Он взял с прикроватного столика музыкальную шкатулку, повернул рычажок. Шкатулка тихо запела:
Если б с мольбою к небу воззвать,Бой за свободу переиграть,Снова заставить сердца их стучать,К жизни вернуть наших милых.[4]
— Не сердись на меня, — сказала мать.
— Я и не сержусь. Ты хорошо сегодня поспала?
— Как тут уснуть, когда твой брат так шумит?
— Как он шумит? — спросил Лукас.
— Он поет. Пусть кто-нибудь ему скажет, что голос у него совсем не такой ангельский, как он думает.
— Саймон поет тебе?
— Ага, но слов я никак не разберу.
— Поешь немножко, хорошо? Тебе надо есть.
— Как по-твоему, он не мог выучить какой-нибудь другой язык?
— Тебе все приснилось.
Он снова взял вилку, поднес кусок картофелины вплотную к ее губам.
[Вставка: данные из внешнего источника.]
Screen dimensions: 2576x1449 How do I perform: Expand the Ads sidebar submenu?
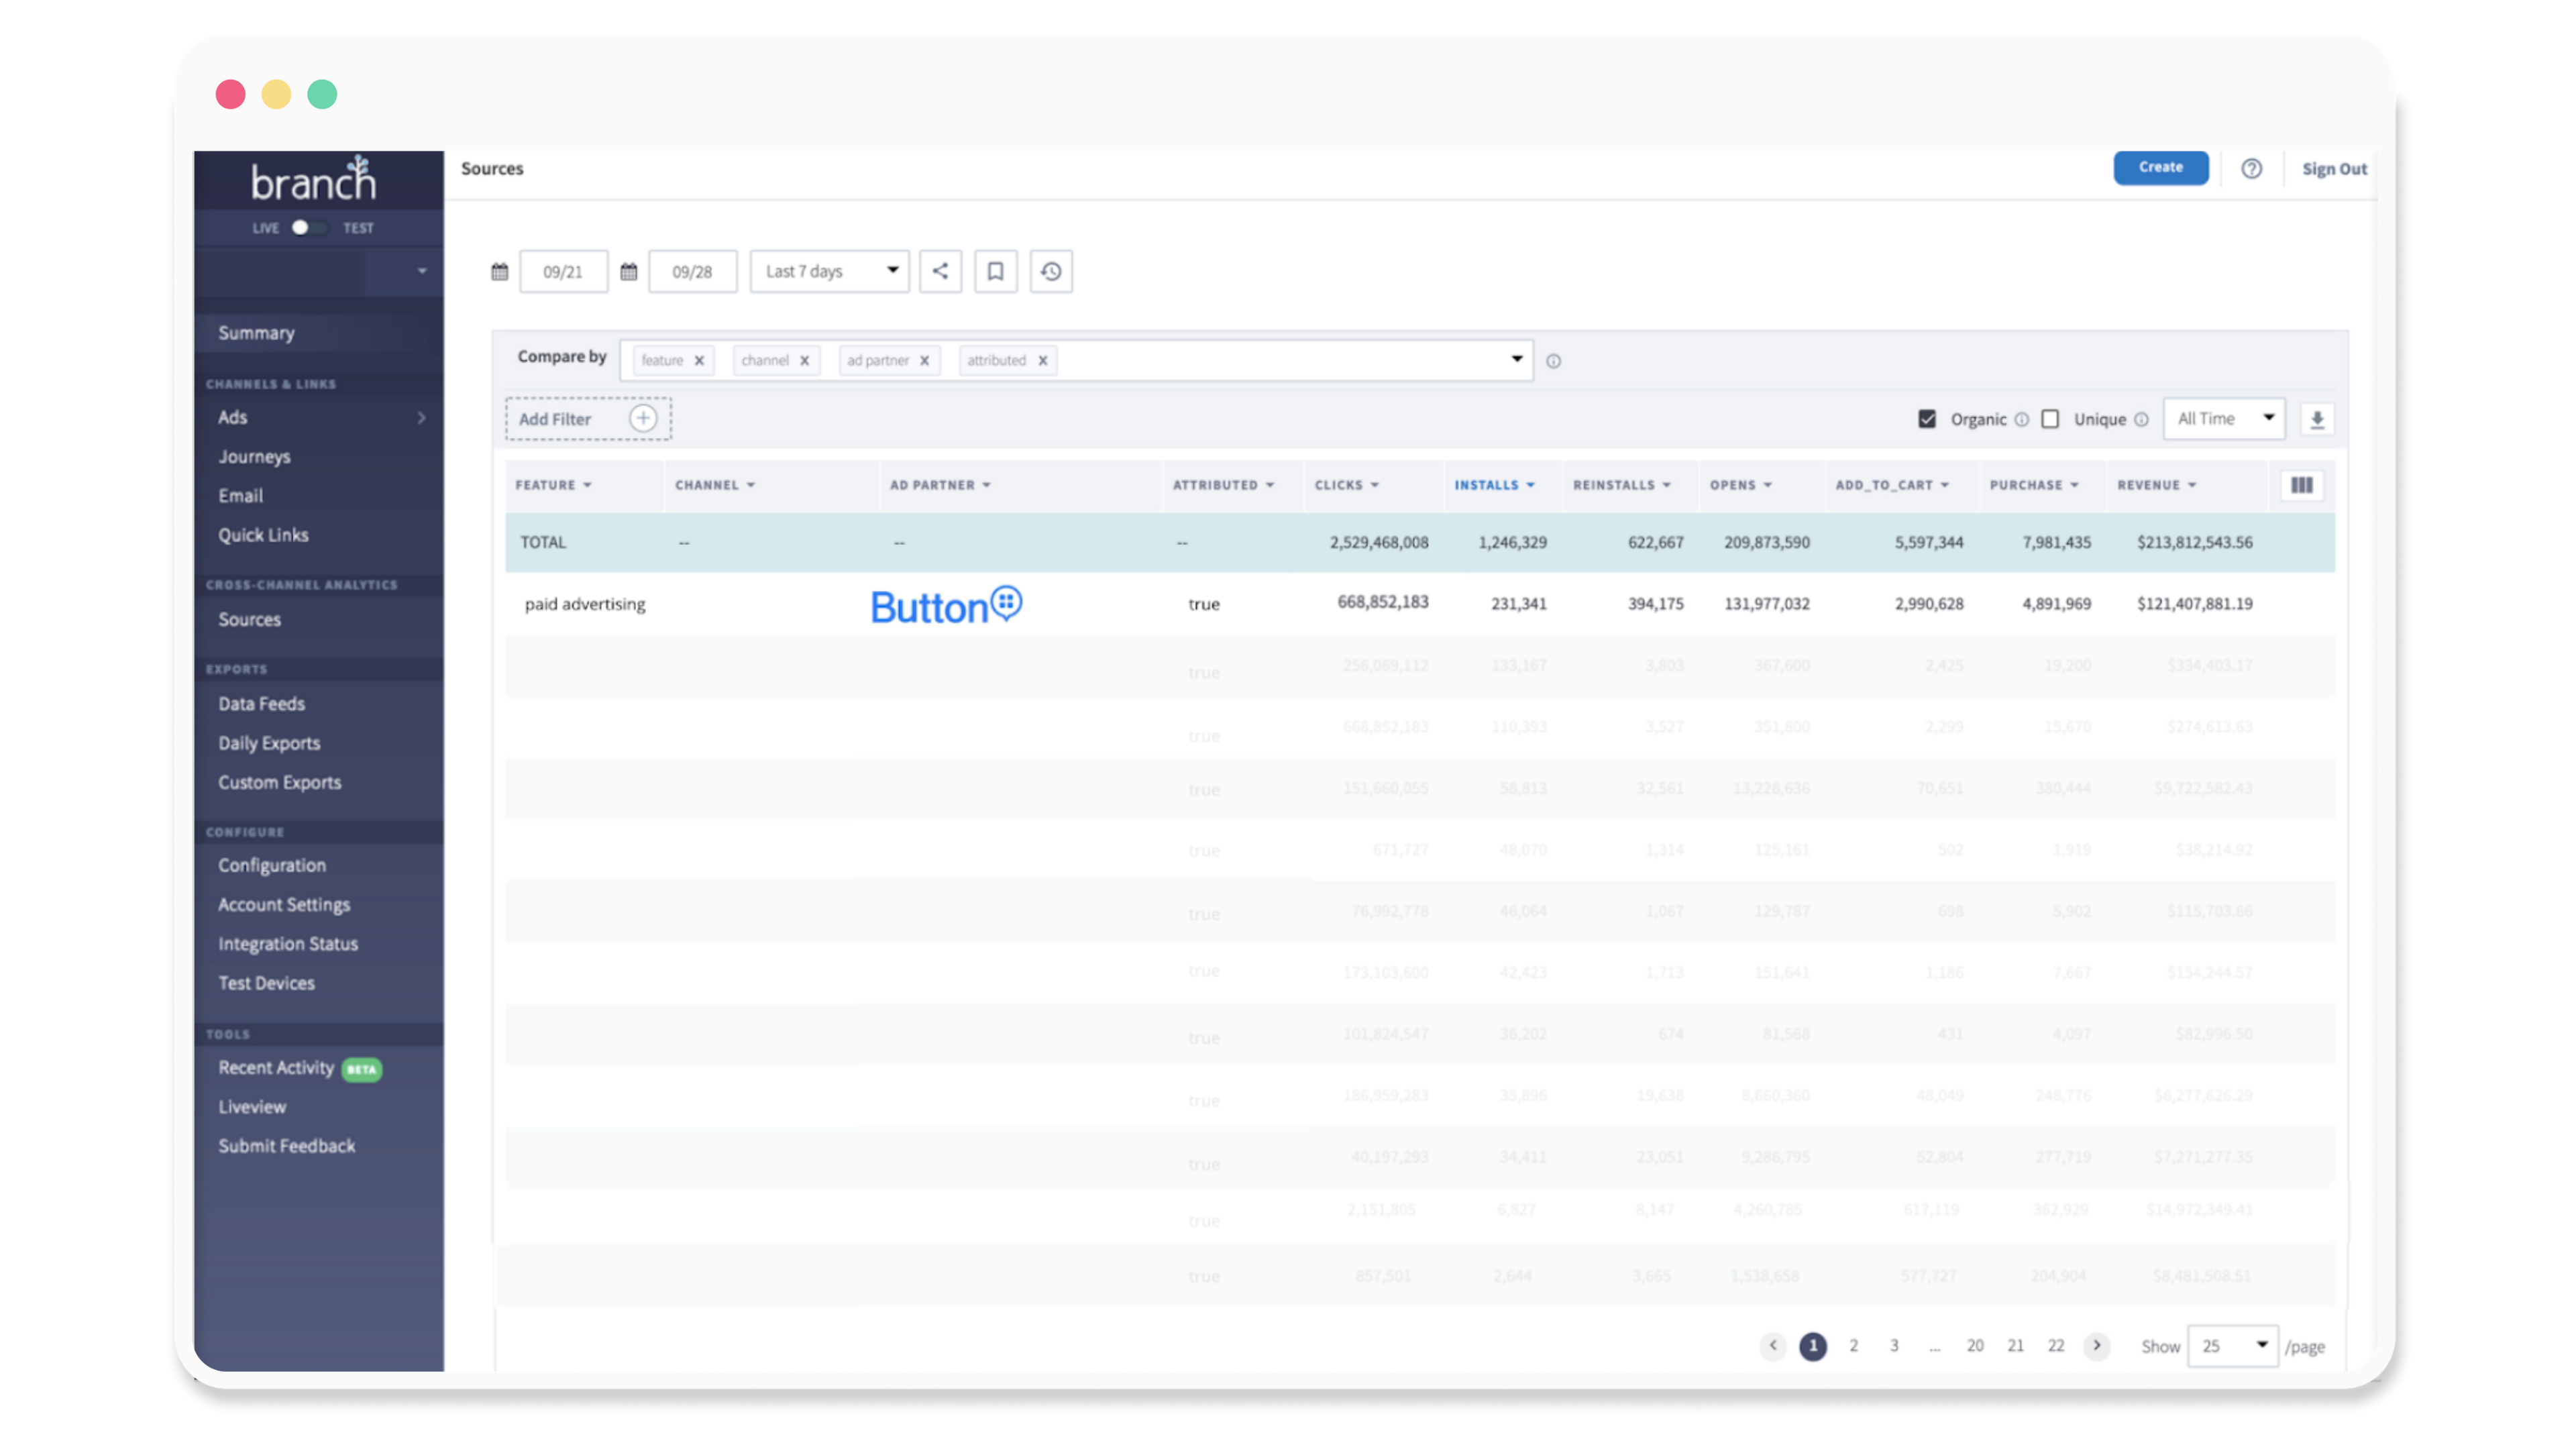pyautogui.click(x=421, y=417)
Она отвернулась.
— Он с колыбели такой. Все время то плачет, то поет, как раз когда вздремнуть вздумаешь.
— Мама, пожалуйста.
Она открыла рот, и он, как только мог бережно, положил в него еду. Мать сказала с набитым ртом:
— Прости меня.
— Ты жуй. Жуй и глотай.
— Если б узнать, что ему от меня нужно, он, может, и отстал бы.
Скоро он понял по ее дыханию, что она уснула. Он напряженно вслушивался, пытаясь уловить голос Саймона, но в комнате было тихо. Тут он с тревогой подумал, что мать может задохнуться, подавившись картошкой. Собравшись с духом — он понимал, что поступает неправильно, но что ему еще оставалось? — Лукас засунул пальцы ей в рот. Там было темно и сыро. У нее на языке он нащупал картошку, уже пережеванную. Он достал эту кашицу и положил себе в рот. Потом жадно доел остаток ее ужина, пошел в гостиную и там проглотил свой собственный. Отец так и не сдвинулся со своего места у окна. Съев и его порцию, Лукас отправился спать.
А теперь она кажется мне прекрасными нестрижеными волосами могил.
Кудрявые травы, я буду ласково гладить вас,Может быть, вы растете из груди каких-нибудь юношей,Может быть, если бы я знал их, я любил бы их,Может быть, вы растете из старцев или из младенцев, только что оторванных от материнского лона,Может быть, вы и есть материнское лоно.
На завтрак ничего не было, но отец все равно уселся за стол и ждал.
— Отец, ты сможешь купить еды себе с матерью, пока я буду на работе? — спросил Лукас.
Отец покивал. Из стоявшей в буфете жестянки Лукас достал последние десять центов. Три он взял себе на обед, оставшиеся семь положил на стол перед отцом. Он надеялся, что отец сможет сходить в лавку и купить чего-нибудь поесть. Он надеялся, что отец с этим справится.